**About this exercise:** Type out the part of the chat completion text between "The Cactus chat" and "automatic cloud fallback.", inclusive.

**Text section:**
Chat Completion

Overview

The Cactus chat completion API enables you to build conversational AI applications with support for multi-turn conversations, streaming responses, tool calling, and automatic cloud fallback.

Basic Completion

C API

#include <cactus.h>
#include <stdio.h>

cactus_model_t model = cactus_init("weights/lfm2-1.2b", NULL, false);

const char* messages = R"([
    {"role": "system", "content": "You are a helpful assistant."},
    {"role": "user", "content": "What is 2+2?"}
])";

char response[4096];
int result = cactus_complete(
    model,
    messages,
    response,
    sizeof(response),
    NULL,  // options
    NULL,  // tools
    NULL,  // callback
    NULL   // user_data
);

if (result == 0) {
    printf("%s\n", response);
}

cactus_destroy(model);

Python SDK

from cactus import cactus_init, cactus_complete, cactus_destroy
import json

model = cactus_init("weights/lfm2-1.2b", None, False)

**The data:**

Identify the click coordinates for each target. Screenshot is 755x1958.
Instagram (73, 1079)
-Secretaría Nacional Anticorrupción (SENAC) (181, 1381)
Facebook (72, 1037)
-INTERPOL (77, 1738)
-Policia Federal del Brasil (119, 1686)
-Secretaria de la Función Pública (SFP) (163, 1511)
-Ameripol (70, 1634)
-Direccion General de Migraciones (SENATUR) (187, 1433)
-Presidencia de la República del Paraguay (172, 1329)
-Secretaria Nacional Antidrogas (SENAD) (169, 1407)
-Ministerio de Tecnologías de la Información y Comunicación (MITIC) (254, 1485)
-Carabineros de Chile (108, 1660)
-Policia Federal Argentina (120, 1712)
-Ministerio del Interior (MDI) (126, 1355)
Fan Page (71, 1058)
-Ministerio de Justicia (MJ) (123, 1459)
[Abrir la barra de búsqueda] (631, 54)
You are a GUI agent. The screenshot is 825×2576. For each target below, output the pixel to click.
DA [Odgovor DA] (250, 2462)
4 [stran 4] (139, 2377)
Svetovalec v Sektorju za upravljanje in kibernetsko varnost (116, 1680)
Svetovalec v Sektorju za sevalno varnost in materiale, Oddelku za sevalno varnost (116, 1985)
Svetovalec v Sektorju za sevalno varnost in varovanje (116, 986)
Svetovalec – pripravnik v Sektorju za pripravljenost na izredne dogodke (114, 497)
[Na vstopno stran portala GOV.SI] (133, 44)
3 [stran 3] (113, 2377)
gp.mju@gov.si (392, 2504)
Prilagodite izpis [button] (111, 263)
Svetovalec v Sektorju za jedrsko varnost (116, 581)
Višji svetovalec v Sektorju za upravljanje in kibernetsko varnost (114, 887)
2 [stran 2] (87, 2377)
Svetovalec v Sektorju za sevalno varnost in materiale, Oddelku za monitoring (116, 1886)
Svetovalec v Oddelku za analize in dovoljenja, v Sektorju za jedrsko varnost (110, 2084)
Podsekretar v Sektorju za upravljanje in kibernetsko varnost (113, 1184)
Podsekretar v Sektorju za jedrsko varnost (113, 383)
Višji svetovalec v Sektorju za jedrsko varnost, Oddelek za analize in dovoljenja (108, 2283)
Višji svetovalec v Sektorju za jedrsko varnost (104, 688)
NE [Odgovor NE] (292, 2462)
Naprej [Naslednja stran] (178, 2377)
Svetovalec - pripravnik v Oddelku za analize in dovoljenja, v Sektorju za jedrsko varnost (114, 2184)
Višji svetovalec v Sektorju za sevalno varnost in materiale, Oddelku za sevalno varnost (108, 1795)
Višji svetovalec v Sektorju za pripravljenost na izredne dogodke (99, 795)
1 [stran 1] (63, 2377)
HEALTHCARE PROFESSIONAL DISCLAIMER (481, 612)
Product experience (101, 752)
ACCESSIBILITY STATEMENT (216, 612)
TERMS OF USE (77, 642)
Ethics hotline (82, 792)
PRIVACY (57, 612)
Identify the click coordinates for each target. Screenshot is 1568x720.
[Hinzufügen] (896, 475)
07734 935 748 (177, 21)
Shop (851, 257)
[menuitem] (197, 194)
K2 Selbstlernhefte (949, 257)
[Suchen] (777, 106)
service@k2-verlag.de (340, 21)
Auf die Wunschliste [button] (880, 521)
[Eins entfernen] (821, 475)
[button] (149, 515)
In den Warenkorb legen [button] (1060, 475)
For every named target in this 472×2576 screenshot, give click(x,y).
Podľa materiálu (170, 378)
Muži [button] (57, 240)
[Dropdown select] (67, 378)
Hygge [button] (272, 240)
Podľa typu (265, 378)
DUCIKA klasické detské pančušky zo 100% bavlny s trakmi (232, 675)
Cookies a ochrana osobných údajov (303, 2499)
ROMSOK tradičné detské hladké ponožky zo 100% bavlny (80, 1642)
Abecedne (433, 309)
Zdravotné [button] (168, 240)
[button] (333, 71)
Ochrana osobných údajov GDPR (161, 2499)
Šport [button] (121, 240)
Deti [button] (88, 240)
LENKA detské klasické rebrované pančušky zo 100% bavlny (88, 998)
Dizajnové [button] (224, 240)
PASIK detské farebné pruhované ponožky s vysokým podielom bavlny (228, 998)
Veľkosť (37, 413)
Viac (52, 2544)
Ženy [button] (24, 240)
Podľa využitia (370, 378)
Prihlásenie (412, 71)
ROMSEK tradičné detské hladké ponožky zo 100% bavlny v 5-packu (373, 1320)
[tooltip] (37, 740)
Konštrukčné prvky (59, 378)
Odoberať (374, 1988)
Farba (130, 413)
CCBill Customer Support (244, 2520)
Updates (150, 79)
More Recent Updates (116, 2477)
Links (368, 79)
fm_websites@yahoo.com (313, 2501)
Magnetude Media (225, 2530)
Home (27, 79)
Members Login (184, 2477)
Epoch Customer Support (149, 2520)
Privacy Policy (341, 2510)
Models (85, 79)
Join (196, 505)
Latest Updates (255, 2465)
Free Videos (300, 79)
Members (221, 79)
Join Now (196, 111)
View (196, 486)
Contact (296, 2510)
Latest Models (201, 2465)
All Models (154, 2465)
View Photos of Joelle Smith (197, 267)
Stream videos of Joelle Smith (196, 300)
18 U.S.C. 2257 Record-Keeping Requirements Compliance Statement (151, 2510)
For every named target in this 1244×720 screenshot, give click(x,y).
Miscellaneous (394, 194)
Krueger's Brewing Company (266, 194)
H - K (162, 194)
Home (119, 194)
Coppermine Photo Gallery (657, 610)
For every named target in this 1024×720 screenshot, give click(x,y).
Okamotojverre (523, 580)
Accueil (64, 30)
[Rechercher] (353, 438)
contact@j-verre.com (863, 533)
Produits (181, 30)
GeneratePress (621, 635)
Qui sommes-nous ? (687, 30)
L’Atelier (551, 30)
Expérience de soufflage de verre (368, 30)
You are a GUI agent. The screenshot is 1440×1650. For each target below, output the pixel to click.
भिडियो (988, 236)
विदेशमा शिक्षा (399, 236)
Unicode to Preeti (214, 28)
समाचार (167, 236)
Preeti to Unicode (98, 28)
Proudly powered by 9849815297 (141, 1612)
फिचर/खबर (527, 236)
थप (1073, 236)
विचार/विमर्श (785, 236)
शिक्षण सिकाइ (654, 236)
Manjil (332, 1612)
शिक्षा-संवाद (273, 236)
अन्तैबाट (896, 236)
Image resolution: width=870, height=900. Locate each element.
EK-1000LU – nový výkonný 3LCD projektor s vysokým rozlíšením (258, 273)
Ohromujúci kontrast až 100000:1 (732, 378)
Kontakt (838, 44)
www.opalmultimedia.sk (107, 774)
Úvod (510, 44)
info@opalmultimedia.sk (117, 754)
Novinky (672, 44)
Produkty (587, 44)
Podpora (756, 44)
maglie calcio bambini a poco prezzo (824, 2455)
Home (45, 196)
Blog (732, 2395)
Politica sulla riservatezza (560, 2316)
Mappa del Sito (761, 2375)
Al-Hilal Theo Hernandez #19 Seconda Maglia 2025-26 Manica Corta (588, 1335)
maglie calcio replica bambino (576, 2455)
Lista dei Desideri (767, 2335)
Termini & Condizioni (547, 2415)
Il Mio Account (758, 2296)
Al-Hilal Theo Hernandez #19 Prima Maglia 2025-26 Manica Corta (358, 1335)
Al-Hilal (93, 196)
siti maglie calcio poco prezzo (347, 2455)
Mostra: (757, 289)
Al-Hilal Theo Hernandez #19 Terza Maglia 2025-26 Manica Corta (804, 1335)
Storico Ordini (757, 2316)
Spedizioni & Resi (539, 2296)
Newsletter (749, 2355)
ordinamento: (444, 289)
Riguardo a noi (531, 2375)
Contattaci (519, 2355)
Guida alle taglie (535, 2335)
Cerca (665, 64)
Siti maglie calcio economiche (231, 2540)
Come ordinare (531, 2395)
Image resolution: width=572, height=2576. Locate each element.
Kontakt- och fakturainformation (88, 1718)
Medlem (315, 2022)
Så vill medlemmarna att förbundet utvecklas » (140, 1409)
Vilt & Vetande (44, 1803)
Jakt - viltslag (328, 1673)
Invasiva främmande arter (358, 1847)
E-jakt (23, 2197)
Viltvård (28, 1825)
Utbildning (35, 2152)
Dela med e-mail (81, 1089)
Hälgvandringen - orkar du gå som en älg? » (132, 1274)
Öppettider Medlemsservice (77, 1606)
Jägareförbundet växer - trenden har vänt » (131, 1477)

**Exercise answer:**
The Cactus chat completion API enables you to build conversational AI applications with support for multi-turn conversations, streaming responses, tool calling, and automatic cloud fallback.